La produzione del colosso cinese BYD in Ungheria partirà nel 2025: la terra magiara sarà preziosa per il mega Gruppo di Shenzhen, che potrà aggirare i dazi UE sulle auto Made in China ed esportate in Europa. Mentre altri produttori automotive del Dragone sono interessati ad aprire fabbriche nel Vecchio Continente (vedi CATL in Spagna in particolare), l’Italia resta fuori dai giochi. Perché?
Un passo indietro
A illudere tutti è stato il Ministro delle Imprese, Adolfo Urso, che a marzo 2024 annunciava come il Belpaese avesse bisogno di una seconda azienda, in aggiunta a Stellantis, per raggiungere la fatidica quota di un milione di veicoli l’anno prodotti nei nostri confini: “Da diversi mesi stiamo dialogando con tre gruppi cinesi”. È “un lavoro gestito anche attraverso una task force dedicata e che pensiamo possa concretizzarsi in tempi sufficientemente rapidi”. All’epoca si fece il nome di BYD, Chery e Saic. Poi Dongfeng.
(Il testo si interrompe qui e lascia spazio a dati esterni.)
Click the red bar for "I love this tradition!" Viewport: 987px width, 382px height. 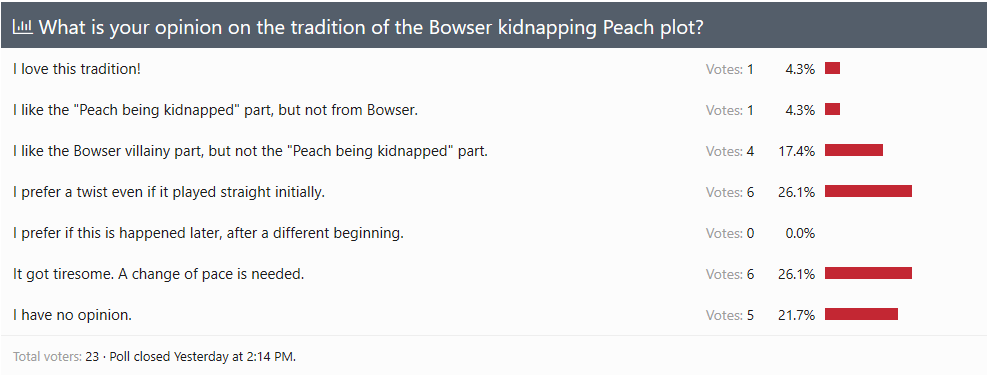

Ma non se n’è fatto nulla. Un vero peccato, perché le Case orientali rappresenterebbero ossigeno per l’occupazione e l’indotto, con la filiera italiana preparata a dare supporto ai cinesi.
Ostacoli altissimi
Il governo Meloni paga la presenza cronica di ostacoli altissimi in Italia: burocrazia, tassazione, costo dell’energia e del lavoro. Inoltre, ha detto sì ai dazi anti Cina; Pechino sta esortando le proprie società a stare alla larga dalle nazioni favorevoli alle tassazioni contro l’industria dell’ex Celeste Impero. Di contro, l’Ungheria (e la Spagna) hanno votato no ai dazi cinesi.
Questione gas
Pesa parecchio l’allineamento totale dell’Italia alle indicazioni Ue. Bruxelles cerca di recidere il cordone ombelicale che la lega agli idrocarburi di Mosca, per punire la Russia di Vladimir Putin, danneggiandola con le sanzioni. Al contrario, Budapest è in trattative con Gazprom, punta addirittura a un aumento delle importazioni di petrolio e gas dalla Federazione, il che abbassa il costo dell’energia nella nazione magiara. Rendendo più attraente la patria di Viktor Orbán agli occhi di potenziali investitori della Terra di Mezzo. Se l’Unione mettesse in discussione la strategia dell’Ungheria, questa userebbe il proprio potere di veto per bloccare le sanzioni russe, rinnovate solo all’unanimità dai Ventisette ogni sei mesi.
Nota a parte. In tutto questo, il Cremlino così tanto isolato non appare più, visto che il cancelliere tedesco Olaf Scholz, alle prese con la crisi dell’esecutivo di sinistra, ha chiesto e ottenuto un incontro col leader russo.